低血圧で「認知症」に...「低血圧に治療の必要はない」のに「カラダは危険」なワケ

AI要約

血圧の低い方、つまり「低血圧」について、日本の基準値やWHOの定義、症状、治療の必要性について解説されている。

日本では低血圧は病気として扱われておらず、日本高血圧学会の基準値にも「低血圧」という言葉は出てこない。

低血圧の症状はめまいや立ちくらみなどであり、治療は食事や生活習慣の改善が中心となる。

低血圧で「認知症」に...「低血圧に治療の必要はない」のに「カラダは危険」なワケ

 毎年1回は受けることが義務付けられている職場健診。健診結果の異常を示す「*」がついた数値には、実は気にしなくて良いものもあれば、今すぐに再検査を受けなければならないものもある。果たしてあなたは診断結果の本当の意味を理解しているだろうか。

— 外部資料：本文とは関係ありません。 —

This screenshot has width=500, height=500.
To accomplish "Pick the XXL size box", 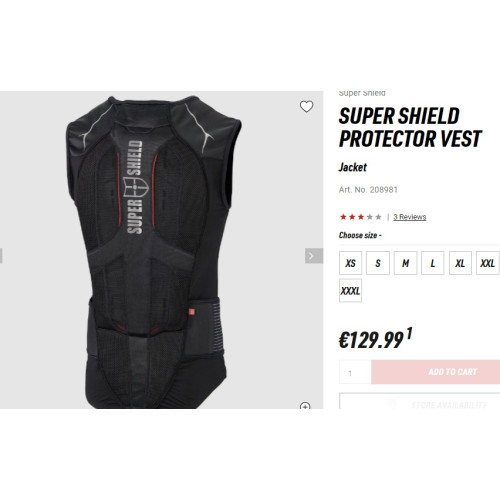I will [x=488, y=263].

 BMI・血圧・尿糖・眼底など項目別にその検査結果の正しい見方を解説した『健診結果の読み方』(永田宏著)より一部抜粋してお届けする。

 『健診結果の読み方』連載第7回

 『血圧が130を超えると「大問題」!? …テレビCMに踊らされる日本人に隠された「本当の基準値」とは』より続く

 血圧というと高血圧ばかりに注意が向けられていますが、低いほう、つまり「低血圧」はどうなっているのでしょう。

 健診における低血圧の基準値はありません。日本高血圧学会の基準でも、上120未満、下80未満を満たせば、どれだけ低くても「正常血圧」と判定されてしまいます。とはいえ上が80以下になったら、お医者さんもかなり慌てると思います。心臓が止まりかけているかもしれないので。

 「診察室血圧」は病院で計る血圧、「家庭血圧」は家で計る血圧です。大抵のひとは、病院では少し緊張するため、上の血圧が10~20、ひとによっては30以上も高くなります。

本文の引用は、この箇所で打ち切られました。